Infinitely Losing My Edge
Yeah, I'm losing my edge.
I'm losing my edge.
The kids are coming up from behind.
I'm losing my edge.
I'm losing my edge to the kids from Pakistan and from Lagos.
But I was there.
I was there in 1973.
I was there at the first Television show in New York.
I'm losing my edge.
I'm losing my edge to the kids whose footsteps I hear when they get on the decks.

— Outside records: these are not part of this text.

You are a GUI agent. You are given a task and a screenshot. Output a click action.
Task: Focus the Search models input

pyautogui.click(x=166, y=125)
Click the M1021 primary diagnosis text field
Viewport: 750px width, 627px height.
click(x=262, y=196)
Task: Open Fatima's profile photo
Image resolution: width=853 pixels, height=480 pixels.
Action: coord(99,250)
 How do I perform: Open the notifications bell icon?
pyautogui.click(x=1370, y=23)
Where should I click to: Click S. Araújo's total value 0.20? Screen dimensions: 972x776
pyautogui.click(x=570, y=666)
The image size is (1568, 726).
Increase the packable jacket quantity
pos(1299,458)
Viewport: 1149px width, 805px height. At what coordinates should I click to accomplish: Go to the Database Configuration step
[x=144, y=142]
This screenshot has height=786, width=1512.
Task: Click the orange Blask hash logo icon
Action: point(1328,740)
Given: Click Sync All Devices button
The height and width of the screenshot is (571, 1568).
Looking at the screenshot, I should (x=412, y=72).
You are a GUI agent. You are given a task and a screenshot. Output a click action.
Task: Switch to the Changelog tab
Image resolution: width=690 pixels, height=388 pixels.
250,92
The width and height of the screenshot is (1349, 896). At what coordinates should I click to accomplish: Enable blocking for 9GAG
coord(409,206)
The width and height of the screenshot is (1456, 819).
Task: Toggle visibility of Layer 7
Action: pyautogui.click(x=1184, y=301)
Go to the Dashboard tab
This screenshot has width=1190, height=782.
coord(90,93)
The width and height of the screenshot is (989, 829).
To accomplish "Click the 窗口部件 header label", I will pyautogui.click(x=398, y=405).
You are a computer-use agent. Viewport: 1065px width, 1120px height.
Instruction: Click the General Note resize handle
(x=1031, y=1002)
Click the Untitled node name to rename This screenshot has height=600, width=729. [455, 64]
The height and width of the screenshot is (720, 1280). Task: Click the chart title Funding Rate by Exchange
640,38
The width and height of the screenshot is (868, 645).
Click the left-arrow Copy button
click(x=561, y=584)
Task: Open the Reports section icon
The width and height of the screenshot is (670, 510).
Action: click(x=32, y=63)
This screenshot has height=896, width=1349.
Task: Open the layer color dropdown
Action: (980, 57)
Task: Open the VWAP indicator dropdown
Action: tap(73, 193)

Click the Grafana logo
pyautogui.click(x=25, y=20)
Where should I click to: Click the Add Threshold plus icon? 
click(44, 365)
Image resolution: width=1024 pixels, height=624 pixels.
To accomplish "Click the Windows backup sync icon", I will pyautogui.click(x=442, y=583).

I'm losing my edge to the internet seekers who can tell me every member of every good group from 1963 to 1975.
I'm losing my edge.
To all the kids in Woodstock and Manila.
I'm losing my edge to the art-school Calgary kids in little jackets and borrowed nostalgia for the unremembered nineties.
I'm losing my edge.
I'm losing my edge.
I can hear the footsteps every night on the decks.
But I was there.
I was there in 1980 at the first Cybotron practice in a loft in Detroit.
I was working on the mellotron sounds with much patience.
I was there when Lou Reed started up his first band.
I told him, "Don't do it that way. You'll never make a dime."
I was there.
I was the first guy playing David Bowie to the disco kids.
I played it at the Hacienda.
Everybody thought I was crazy.
We all know.
I was there.
I was there.
I've never been wrong.
But I'm losing my edge to better-looking people with better ideas and more talent.
And they're actually really, really nice.
I'm losing my edge.
I heard you have a compilation of every good song ever done by anybody.
Every great song by Crispy Ambulance. All the underground hits.
All F. McDonald tracks. I heard you have a vinyl of every Monolake record on German import.
I heard that you have a white label of every seminal rap hit - 1985, '86, '87.
I heard that you have a CD compilation of every good '80s cut and another box set from the '90s.
I hear you're buying a guitar and a snare and are throwing your macbook out the window because you want to make something real. You want to make a Heavy D & The Boyz record.
I hear that you and your band have sold your sitar and bought an arpeggiator.
I hear that you and your band have sold your arpeggiator and bought a sitar.
I hear everybody that you know is more relevant than everybody that I know.
But have you seen my records?
Fatback Band,
Gian Franco Pienzio,
Cymande,
Agitation Free,
the Human League,
Liliput,
The Busters,
Pantytec,
EPMD,
Swans,
Japan,
Ken Boothe,
Peter Gordon & Love of Life Orchestra,
Alice Coltrane,
Richard Hell and the Voidoids,
Sugar Minott,
Man Eating Sloth,
Steve Hackett,
Marc Romboy vs. Booka Shade,
Second Layer,
Jesper Dahlback,
The Durutti Column,
Joensuu 1685,
Rhythm & Sound,
Dr. Dre and Snoop Doggy Dog,
B.T. Express,
Dawn Penn,
The Selecter,
Icehouse,
Gil Scott-Heron and Jamie xx,
Accadde A,
Desert Stars,
Harry Pussy,
U.S. Maple,
Circle Jerks,
Visage,
Avey Tare,
Fad Gadget,
Captain Beefheart & His Magic Band,
Quadrant,
Wings,
The Cramps,
Lizzy Mercier Descloux,
Red Lorry Yellow Lorry,
Quando Quango,
Groovy Waters,
Supertramp,
ABBA,
Country Joe & The Fish,
Angry Samoans,
Rakim,
Fluxion,
Minnie Riperton,
Eric Copeland,
June of 44,
Blake Baxter,
The Dead C,
The Gap Band,
Suburban Knight,
Ronnie Foster,
Oblivians,
Anakelly,
Soulsonic Force,
Pantaleimon, Pantaleimon, Pantaleimon, Pantaleimon.
You don't know what you really want.
You don't know what you really want.
You don't know what you really want.
You don't know what you really want.
You don't know what you really want.
You don't know what you really want.
You don't know what you really want.
You don't know what you really want.
You don't know what you really want.
You don't know what you really want.
You don't know what you really want.
You don't know what you really want.
You don't know what you really want.
You don't know what you really want.
You don't know what you really want.